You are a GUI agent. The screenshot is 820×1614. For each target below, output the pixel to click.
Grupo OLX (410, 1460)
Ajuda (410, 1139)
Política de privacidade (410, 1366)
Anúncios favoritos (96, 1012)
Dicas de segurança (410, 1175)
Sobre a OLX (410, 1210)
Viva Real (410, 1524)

..............................

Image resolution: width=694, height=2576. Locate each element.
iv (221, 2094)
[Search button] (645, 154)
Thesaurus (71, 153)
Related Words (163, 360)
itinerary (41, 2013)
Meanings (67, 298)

..............................

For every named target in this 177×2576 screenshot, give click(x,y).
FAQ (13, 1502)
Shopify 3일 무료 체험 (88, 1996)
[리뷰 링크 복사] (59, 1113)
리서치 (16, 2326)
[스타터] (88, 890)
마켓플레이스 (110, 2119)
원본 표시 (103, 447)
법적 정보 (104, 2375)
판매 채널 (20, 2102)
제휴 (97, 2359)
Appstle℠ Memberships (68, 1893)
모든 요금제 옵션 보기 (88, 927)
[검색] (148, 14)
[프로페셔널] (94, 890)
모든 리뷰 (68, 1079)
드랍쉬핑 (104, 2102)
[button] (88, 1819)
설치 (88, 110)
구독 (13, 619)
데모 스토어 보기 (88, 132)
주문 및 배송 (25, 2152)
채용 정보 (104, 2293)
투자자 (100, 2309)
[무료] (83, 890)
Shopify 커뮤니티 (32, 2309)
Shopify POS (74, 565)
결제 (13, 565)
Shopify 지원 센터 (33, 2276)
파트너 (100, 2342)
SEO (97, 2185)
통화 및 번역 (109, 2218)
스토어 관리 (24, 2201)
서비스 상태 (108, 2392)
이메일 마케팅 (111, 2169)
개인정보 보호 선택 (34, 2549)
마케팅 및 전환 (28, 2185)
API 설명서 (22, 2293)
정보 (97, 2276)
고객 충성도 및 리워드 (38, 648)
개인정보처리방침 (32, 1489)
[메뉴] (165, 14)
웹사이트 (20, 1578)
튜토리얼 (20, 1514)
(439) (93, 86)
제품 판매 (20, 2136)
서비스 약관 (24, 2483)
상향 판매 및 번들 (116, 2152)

..............................

§ **What to produce**
The entries above hold the needed span. Transcribe exactly the lines from the one with "구독 (13, 619)" to the one with "웹사이트 (20, 1578)", both included.

§ **Finished exercise**
구독 (13, 619)
데모 스토어 보기 (88, 132)
주문 및 배송 (25, 2152)
채용 정보 (104, 2293)
투자자 (100, 2309)
[무료] (83, 890)
Shopify 커뮤니티 (32, 2309)
Shopify POS (74, 565)
결제 (13, 565)
Shopify 지원 센터 (33, 2276)
파트너 (100, 2342)
SEO (97, 2185)
통화 및 번역 (109, 2218)
스토어 관리 (24, 2201)
서비스 상태 (108, 2392)
이메일 마케팅 (111, 2169)
개인정보 보호 선택 (34, 2549)
마케팅 및 전환 (28, 2185)
API 설명서 (22, 2293)
정보 (97, 2276)
고객 충성도 및 리워드 (38, 648)
개인정보처리방침 (32, 1489)
[메뉴] (165, 14)
웹사이트 (20, 1578)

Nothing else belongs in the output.